While it's a plus if you can maintain loan or interest-only payments during the break, Kantrowitz says, it can't hurt to create a repayment plan or revisit one you already have during the time off.

If you anticipate trouble repaying, on the other hand, it's important to "ask about your options."

Requesting an income-driven repayment plan could lower monthly payments based on your discretionary income, but ultimately extend the life of the loan. Unemployment deferment can suspend payments for up to 36 months if you've lost a job and can prove you are in financial distress.

Refinancing some or all of your loans with a private lender could also be an option as it combines your current debts into one new, private loan that could have a lower interest rate.

There are going to be lots of notices you'll need to look out for about such things as when your payment due date is going to be, and what your monthly payment is going to be.
Mark Kantrowitz
education expert

Whatever route you take, it helps to get organized. Try making a spreadsheet with key information about your loans, including balances, interest rates, and due dates. Experts suggest you set aside part of your income as if it were going toward student debt to get back into that mindset and those spending habits.

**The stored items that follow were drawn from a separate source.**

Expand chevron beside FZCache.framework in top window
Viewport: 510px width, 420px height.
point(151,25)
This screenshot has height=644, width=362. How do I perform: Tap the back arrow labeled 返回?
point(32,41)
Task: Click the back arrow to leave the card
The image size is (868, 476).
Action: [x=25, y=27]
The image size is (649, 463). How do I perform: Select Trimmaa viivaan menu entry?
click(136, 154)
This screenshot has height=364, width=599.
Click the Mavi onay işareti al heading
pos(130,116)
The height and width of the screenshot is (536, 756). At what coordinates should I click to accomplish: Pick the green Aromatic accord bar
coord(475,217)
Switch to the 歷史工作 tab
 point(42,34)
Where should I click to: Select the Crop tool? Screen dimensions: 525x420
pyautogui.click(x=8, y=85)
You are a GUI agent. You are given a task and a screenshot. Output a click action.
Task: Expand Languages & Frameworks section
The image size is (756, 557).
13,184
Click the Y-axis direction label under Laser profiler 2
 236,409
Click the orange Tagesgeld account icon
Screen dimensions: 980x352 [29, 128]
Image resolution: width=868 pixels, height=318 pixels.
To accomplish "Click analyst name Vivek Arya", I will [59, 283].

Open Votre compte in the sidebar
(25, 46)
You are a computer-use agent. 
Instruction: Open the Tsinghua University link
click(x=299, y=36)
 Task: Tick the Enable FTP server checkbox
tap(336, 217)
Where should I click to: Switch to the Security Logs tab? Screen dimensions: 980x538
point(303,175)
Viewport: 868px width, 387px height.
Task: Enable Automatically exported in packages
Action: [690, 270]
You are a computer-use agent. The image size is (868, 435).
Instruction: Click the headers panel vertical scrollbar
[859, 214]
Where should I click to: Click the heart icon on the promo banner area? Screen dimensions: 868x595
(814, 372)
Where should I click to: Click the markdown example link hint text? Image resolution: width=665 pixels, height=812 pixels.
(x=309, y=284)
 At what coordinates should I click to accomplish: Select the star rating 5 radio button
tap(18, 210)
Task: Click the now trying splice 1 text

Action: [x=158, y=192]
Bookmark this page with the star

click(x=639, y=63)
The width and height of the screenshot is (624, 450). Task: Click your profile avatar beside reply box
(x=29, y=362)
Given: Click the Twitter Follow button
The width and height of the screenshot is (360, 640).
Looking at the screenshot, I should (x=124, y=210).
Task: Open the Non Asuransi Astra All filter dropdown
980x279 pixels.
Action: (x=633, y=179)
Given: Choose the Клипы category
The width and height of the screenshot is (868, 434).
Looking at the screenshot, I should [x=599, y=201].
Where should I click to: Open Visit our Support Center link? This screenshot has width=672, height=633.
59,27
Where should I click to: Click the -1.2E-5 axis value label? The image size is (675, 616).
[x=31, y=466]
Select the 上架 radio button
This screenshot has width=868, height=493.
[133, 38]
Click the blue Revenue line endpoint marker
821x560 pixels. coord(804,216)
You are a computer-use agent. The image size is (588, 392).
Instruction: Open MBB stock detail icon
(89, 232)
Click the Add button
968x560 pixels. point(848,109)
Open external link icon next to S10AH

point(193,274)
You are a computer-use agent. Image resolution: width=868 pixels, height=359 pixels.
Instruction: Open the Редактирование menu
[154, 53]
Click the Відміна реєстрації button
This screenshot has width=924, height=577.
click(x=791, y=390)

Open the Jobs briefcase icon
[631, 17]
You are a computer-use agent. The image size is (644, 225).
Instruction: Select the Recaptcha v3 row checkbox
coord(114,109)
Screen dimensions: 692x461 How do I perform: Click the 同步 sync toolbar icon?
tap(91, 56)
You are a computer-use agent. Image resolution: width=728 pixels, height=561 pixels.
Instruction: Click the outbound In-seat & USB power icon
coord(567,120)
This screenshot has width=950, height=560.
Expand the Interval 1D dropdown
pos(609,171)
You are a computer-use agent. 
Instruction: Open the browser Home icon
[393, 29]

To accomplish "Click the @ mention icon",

"Do some budgeting, just a simple descriptive budget on how much money you have coming in, and what you're spending it on, to make sure you have enough to carve out the amount for the monthly payments during the pandemic," says Kantrowitz. "People may have gotten used to having more money, they're spending may have increased, but now you might have to cut your discretionary spending to make sure you can make those student loan payments."

If you can, he adds, "save the money that you otherwise would be spending on payments the next three months to build a cushion to make it easier to start making those payments in May."